É o veneno da civilização sobre o não compreendido, que tanto fez os indianos nutrirem por ele um ódio patriótico e que parecem ter-se cristalizado com a idade. Aqui, Naipaul vê a devastação das crenças africanas causada pelas religiões estrangeiras, ao mesmo tempo em que delineia uma simplista máscara de mise-en-scène ritualística a recobrir o conjunto dessas mesmas crenças. Atribui certos nacos de uma civilidade europeia à evolução material do continente, ao passo que ironiza a “africanidade” em tese intrínseca aos problemas que testemunha.
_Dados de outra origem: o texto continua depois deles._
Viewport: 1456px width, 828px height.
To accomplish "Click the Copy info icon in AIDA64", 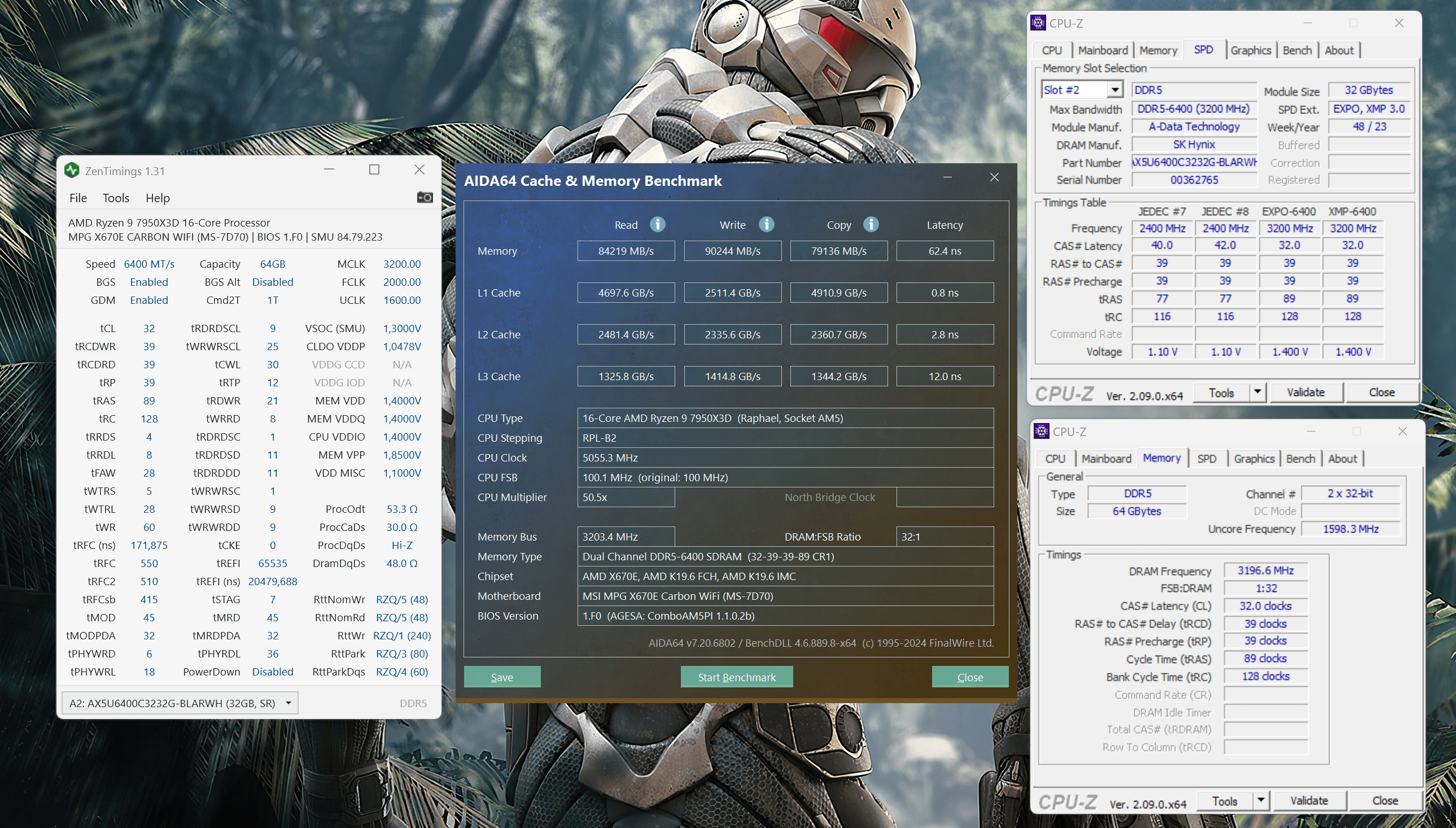I will pyautogui.click(x=871, y=225).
Isso tudo não impede que seu olhar sobre o Gabão, ex-colônia petrolífera, apreenda o significado que a floresta tem como coração místico de sua gente e que suas descrições sobre o ritual psicodélico trazido pela iboga, planta mágica, causem certa sinergia. Ou, ainda mais além, quando sua acidez encontra no Museu do Apartheid boa chance para trazer à tona os contrastes da sociedade sul-africana. A Máscara da África tem o melhor e o pior do bom e velho Naipaul. Mas, se ainda havia alguma máscara a cobrir seu cinismo sobre tudo o que não é Londres, ela parece ter caído ao longo dessas 288 páginas. – WILLIAN VIEIRA

A MULHER TRÊMULA OU UMA HISTÓRIA DOS MEUS NERVOS
Siri Hustvedt, Companhia das Letras, 208 págs., R$ 42

Neste A Mulher Trêmula ou Uma História dos Meus Nervos, a escritora americana Siri Hustvedt, de ascendência norueguesa, conta como passou a sofrer de um estranho mal que a levava a tremer incontrolavelmente. O livro pode ser útil para quem padece da mesma doença ou lido com proveito por quem quiser conhecer mais a fundo as agruras a que somos sujeitos. A primeira vez que tremeu violentamente foi ao fazer, numa pequena cidade do estado de Minnesota, um discurso em memória do pai, professor de cultura norueguesa, falecido havia dois anos. Mal começou a falar e seu corpo agitava do pescoço para baixo. A escritora, que sofria crises de dor de cabeça desde a infância, tendo chegado a ser hospitalizada por causa disso, sofreu outra ocorrência algum tempo depois, também em público.

A partir daí e sujeita a várias outras crises, ela pesquisou infatigavelmente o que a psiquiatria e a neurologia tinham a dizer sobre seu problema. Descobriu que, no século XIX, ele seria diagnosticado como “histeria” e, no século XX, como um distúrbio de conversão. Fez um mapeamento eletrônico de seu cérebro e não se descobriu nada. Ela discute as várias teses, e parece ter uma preferência pelas explicações freudianas, embora afirme que a teoria de Freud tem muitas imperfeições. Detalhe importante: ela diz que nunca perdeu a consciência ou a lucidez durante os tremores.